Taylor Swift Sounds Off: “Music Is Art, and Art Should Be Paid For.”

Taylor Swift writes an op-ed revealing her take on the music industry (Photo: courtesy of searchednews.com)

Taylor Swift writes an op-ed revealing her take on the music industry (Photo: courtesy of searchednews.com)

It’s not exactly rare for famous people to let their opinions be known. From full-blown interviews to short quips on their Facebook or Twitter accounts, Hollywood and music industry superstars don’t typically hide their feelings on politics or anything else they feel passionate about. It is, however, rare for one of the pop-culture elite to actually write an entire op-ed for a nationwide newspaper.

Well, that’s exactly what Taylor Swift has done. The beautiful and talented singer/songwriter has written an op-ed for the Wall Street Journal in which she gives her optimistic two cents about the future of the music industry.
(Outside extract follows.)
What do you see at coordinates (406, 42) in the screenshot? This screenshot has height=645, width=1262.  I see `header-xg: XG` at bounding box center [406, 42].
“In recent years, you’ve probably read the articles about major recording artists who have decided to practically give their music away, for this promotion or that exclusive deal,” she wrote. “My hope for the future, not just in the music industry, but in every young girl I meet…is that they all realize their worth and ask for it.”

While many artists are scathing in their remarks when it comes to revealing their personal opinions about their own industries, Swift remains typically upbeat, refusing to tarnish her famously sunny disposition. “Music is art, and art is important and rare,” she wrote. “Important, rare things are valuable. Valuable things should be paid for. It’s my opinion that music should not be free, and my prediction is that individual artists and their labels will someday decide what an album’s price point is. I hope they don’t underestimate themselves or undervalue their art.”

While celebrity has always been a popularity contest (that’s kinda how you get to become a celebrity in the first place), Taylor took some time to address the rising trend of social media-based popularity within the entertainment industry. “A friend of mine, who is an actress, told me that when the casting for her recent movie came down to two actresses, the casting director chose the actress with more Twitter followers,” she said. “I see this becoming a trend in the music industry.”

This is more than just a valid point. In a society where people can now become famous for simply being famous, sheer talent and ability are no longer enough to either grant or prolong success. Social media has changed everything and it appears that there is no going back.